Fixed-magnetization Ising on random graphs up to reconstruction

We study the fixed-magnetization ferromagnetic Ising model on random $d$-regular graphs for $d\ge 3$ and inverse temperature below the tree reconstruction threshold. Our main result is that for each magnetization $η$, the free energy density of the fixed-magnetization Ising model converges to the annealed free energy density, itself the Bethe free energy of an Ising measure on the infinite $d$-regular tree. Moreover, the fixed-magnetization Ising model exhibits local weak convergence to this tree measure. A key challenge to proving these results is that for magnetizations between the model's spinodal points, the limiting tree measure corresponds to an unstable fixed point of the belief propagation equations.

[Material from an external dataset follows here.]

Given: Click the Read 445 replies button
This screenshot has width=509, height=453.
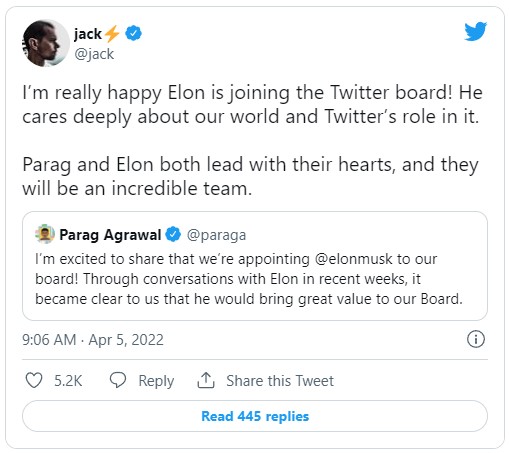Looking at the screenshot, I should pyautogui.click(x=255, y=416).
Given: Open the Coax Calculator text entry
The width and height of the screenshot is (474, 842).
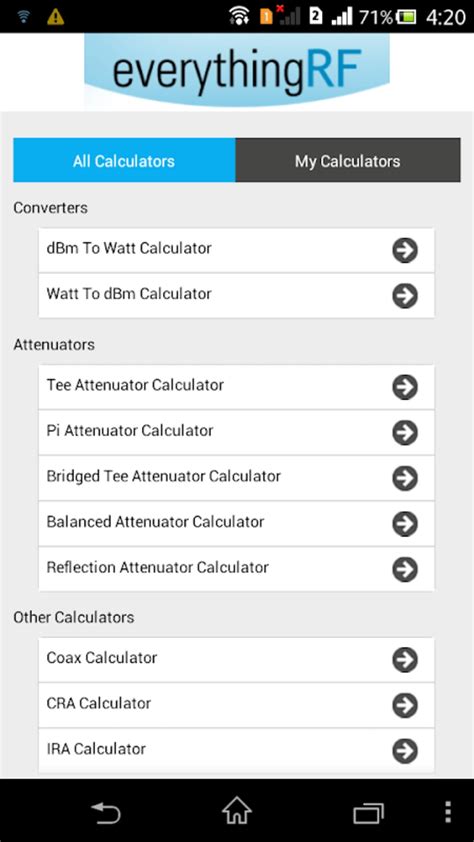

As an application, we prove that the positive-temperature Zdeborová--Boettcher conjecture on max-cut and min-bisection holds up to the reconstruction threshold: on the random $d$-regular graph, the expected fraction of bichromatic edges in the anti-ferromagnetic Ising model plus the expected fraction of bichromatic edges in the zero-magnetization ferromagnetic Ising model equals $1+o(1)$. A second application is completely determining the large deviation rate function for the magnetization in the Ising model on the random regular graph up to reconstruction. Finally, we use the precise understanding of this rate function to show that the Glauber dynamics for the full Ising model on the random graph mixes in sub-exponential time from uniformly random initialization, well into the non-uniqueness regime where the worst-case initialization mixing time is exponentially slow.